_SET PROBLEM:_ Put the records into a JSON list of strings with one string per line, starting at the line containing "Describe the element at coordinates (1378, 161)" and ending at the line containing "the descriptive text", and omit blank lines.

_RECORD SET:_
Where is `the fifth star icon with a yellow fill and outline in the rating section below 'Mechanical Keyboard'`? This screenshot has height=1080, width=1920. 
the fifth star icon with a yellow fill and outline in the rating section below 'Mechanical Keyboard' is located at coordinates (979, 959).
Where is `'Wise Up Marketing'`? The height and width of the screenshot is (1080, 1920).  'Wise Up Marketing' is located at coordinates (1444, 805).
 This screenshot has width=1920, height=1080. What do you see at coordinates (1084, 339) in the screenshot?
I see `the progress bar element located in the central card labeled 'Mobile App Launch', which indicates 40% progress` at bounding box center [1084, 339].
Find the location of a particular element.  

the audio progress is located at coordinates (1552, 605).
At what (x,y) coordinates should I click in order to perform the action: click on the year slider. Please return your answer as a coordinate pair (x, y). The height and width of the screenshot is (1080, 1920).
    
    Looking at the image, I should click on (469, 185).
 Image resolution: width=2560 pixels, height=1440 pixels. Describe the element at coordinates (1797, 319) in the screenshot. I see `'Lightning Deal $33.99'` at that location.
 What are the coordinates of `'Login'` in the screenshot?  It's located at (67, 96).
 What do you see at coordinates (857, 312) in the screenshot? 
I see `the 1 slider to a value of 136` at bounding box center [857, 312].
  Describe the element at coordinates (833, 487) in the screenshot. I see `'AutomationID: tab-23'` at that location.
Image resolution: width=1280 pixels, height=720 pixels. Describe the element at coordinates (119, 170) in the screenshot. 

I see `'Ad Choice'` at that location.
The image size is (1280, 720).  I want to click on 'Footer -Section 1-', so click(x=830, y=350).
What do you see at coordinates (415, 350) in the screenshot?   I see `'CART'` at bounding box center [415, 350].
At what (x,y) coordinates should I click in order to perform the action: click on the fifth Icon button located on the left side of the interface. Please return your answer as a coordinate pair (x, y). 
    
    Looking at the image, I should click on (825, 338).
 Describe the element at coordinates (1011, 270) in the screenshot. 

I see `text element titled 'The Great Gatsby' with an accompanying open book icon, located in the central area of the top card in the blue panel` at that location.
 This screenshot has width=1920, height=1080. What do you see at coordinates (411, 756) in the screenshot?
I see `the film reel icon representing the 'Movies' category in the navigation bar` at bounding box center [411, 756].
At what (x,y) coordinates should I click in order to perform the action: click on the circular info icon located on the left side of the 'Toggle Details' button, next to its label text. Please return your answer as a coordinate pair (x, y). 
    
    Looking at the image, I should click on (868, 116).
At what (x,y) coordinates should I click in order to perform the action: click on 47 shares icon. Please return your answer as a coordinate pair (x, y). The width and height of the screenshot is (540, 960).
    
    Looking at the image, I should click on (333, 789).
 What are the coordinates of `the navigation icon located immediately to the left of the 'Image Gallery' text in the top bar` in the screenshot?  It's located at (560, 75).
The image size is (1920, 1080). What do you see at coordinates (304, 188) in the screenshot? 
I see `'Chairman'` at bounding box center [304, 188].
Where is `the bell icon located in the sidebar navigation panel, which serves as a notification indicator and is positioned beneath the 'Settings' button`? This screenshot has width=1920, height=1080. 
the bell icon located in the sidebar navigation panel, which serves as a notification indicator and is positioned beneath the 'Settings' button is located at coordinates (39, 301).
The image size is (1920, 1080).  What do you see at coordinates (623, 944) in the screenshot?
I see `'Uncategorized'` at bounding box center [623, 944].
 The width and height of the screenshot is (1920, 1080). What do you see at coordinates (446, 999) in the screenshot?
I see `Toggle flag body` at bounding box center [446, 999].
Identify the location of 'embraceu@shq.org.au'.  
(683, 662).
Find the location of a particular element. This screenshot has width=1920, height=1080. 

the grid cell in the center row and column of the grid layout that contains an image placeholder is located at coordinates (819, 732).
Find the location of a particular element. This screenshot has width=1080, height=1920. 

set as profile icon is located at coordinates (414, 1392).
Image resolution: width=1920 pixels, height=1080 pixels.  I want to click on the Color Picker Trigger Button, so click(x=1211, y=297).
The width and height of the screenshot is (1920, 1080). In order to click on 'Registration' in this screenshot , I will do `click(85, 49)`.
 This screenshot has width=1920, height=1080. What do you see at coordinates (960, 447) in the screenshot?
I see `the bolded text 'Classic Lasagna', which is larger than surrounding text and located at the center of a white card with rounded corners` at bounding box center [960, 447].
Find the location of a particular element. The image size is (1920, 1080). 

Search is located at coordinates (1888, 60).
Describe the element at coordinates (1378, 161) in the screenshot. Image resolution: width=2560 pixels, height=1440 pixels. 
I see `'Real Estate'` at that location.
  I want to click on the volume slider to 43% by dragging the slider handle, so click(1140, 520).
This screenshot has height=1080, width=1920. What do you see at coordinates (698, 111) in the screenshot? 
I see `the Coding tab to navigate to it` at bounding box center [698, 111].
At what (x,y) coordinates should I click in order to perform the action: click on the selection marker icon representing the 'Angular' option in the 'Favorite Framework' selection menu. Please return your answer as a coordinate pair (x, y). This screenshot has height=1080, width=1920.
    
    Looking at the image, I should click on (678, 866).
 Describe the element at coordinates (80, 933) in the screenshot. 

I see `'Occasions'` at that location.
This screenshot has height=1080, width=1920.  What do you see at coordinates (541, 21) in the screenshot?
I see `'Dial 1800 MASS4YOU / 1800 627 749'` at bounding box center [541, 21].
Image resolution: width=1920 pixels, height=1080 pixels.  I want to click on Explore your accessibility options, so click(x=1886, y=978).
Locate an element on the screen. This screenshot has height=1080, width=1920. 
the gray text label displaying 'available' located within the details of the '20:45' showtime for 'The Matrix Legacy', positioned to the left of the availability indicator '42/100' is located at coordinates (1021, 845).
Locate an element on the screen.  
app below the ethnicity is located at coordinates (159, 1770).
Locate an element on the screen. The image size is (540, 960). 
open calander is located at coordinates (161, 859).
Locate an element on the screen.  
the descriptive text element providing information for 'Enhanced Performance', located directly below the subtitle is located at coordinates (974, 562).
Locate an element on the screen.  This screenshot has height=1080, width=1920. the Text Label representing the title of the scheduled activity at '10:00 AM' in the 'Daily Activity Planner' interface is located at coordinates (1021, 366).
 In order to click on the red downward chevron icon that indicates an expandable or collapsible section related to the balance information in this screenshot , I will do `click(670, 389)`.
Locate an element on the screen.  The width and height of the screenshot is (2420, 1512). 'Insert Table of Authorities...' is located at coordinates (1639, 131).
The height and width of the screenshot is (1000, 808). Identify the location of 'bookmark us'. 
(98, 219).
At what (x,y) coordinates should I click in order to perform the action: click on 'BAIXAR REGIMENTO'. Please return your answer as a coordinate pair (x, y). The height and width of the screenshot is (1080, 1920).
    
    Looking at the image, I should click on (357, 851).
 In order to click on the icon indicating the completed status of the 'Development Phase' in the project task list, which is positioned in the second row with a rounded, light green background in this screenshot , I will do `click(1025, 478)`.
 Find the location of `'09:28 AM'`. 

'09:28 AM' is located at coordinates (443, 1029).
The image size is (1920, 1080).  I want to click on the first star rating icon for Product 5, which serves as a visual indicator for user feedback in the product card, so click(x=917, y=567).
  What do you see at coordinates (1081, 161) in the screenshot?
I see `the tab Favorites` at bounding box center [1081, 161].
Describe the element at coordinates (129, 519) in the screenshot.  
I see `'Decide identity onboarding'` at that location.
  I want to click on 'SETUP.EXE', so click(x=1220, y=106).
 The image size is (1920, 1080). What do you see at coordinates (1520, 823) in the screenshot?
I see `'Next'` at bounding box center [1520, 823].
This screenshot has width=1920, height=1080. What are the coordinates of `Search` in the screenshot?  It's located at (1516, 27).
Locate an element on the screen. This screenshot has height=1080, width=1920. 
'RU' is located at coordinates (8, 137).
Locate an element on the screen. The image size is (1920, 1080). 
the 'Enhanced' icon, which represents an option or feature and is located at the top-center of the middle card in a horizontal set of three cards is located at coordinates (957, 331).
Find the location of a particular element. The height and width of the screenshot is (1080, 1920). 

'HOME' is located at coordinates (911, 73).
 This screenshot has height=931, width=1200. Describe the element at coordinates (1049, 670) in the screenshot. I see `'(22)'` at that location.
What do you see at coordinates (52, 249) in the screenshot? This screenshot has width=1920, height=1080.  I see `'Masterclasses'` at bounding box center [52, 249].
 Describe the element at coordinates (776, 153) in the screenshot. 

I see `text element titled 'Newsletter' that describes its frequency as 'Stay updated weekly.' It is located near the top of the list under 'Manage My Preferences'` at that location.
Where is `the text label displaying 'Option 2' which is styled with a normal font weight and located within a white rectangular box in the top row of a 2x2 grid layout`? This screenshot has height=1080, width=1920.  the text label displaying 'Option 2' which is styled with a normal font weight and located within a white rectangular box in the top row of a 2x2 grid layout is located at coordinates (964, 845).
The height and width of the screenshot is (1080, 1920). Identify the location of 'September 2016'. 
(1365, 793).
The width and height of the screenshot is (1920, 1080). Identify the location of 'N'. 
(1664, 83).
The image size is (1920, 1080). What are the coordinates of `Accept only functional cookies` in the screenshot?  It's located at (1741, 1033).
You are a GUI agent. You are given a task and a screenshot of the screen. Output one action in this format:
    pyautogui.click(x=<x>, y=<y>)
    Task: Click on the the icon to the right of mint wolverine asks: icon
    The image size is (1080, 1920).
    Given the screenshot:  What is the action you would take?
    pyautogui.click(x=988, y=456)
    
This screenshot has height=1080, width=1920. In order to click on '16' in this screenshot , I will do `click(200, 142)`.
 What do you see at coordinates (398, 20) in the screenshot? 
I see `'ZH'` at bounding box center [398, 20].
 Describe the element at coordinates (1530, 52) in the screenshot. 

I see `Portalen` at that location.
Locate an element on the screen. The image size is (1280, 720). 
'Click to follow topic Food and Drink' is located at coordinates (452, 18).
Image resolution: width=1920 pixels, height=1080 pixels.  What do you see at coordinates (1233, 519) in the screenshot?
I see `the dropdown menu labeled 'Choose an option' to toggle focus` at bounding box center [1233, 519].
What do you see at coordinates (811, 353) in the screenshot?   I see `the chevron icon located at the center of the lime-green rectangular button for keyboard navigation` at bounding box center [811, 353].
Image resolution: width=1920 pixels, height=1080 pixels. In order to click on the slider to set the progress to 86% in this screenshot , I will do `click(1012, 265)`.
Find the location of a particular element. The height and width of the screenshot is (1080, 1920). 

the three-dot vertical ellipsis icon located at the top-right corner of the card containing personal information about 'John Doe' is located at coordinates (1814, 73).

_SOLVED EXERCISE:_
[
  "Describe the element at coordinates (1378, 161) in the screenshot. Image resolution: width=2560 pixels, height=1440 pixels. ",
  "I see `'Real Estate'` at that location.",
  "  I want to click on the volume slider to 43% by dragging the slider handle, so click(1140, 520).",
  "This screenshot has height=1080, width=1920. What do you see at coordinates (698, 111) in the screenshot? ",
  "I see `the Coding tab to navigate to it` at bounding box center [698, 111].",
  "At what (x,y) coordinates should I click in order to perform the action: click on the selection marker icon representing the 'Angular' option in the 'Favorite Framework' selection menu. Please return your answer as a coordinate pair (x, y). This screenshot has height=1080, width=1920.",
  "    Looking at the image, I should click on (678, 866).",
  " Describe the element at coordinates (80, 933) in the screenshot. ",
  "I see `'Occasions'` at that location.",
  "This screenshot has height=1080, width=1920.  What do you see at coordinates (541, 21) in the screenshot?",
  "I see `'Dial 1800 MASS4YOU / 1800 627 749'` at bounding box center [541, 21].",
  "Image resolution: width=1920 pixels, height=1080 pixels.  I want to click on Explore your accessibility options, so click(x=1886, y=978).",
  "Locate an element on the screen. This screenshot has height=1080, width=1920. ",
  "the gray text label displaying 'available' located within the details of the '20:45' showtime for 'The Matrix Legacy', positioned to the left of the availability indicator '42/100' is located at coordinates (1021, 845).",
  "Locate an element on the screen.  ",
  "app below the ethnicity is located at coordinates (159, 1770).",
  "Locate an element on the screen. The image size is (540, 960). ",
  "open calander is located at coordinates (161, 859).",
  "Locate an element on the screen.  ",
  "the descriptive text element providing information for 'Enhanced Performance', located directly below the subtitle is located at coordinates (974, 562)."
]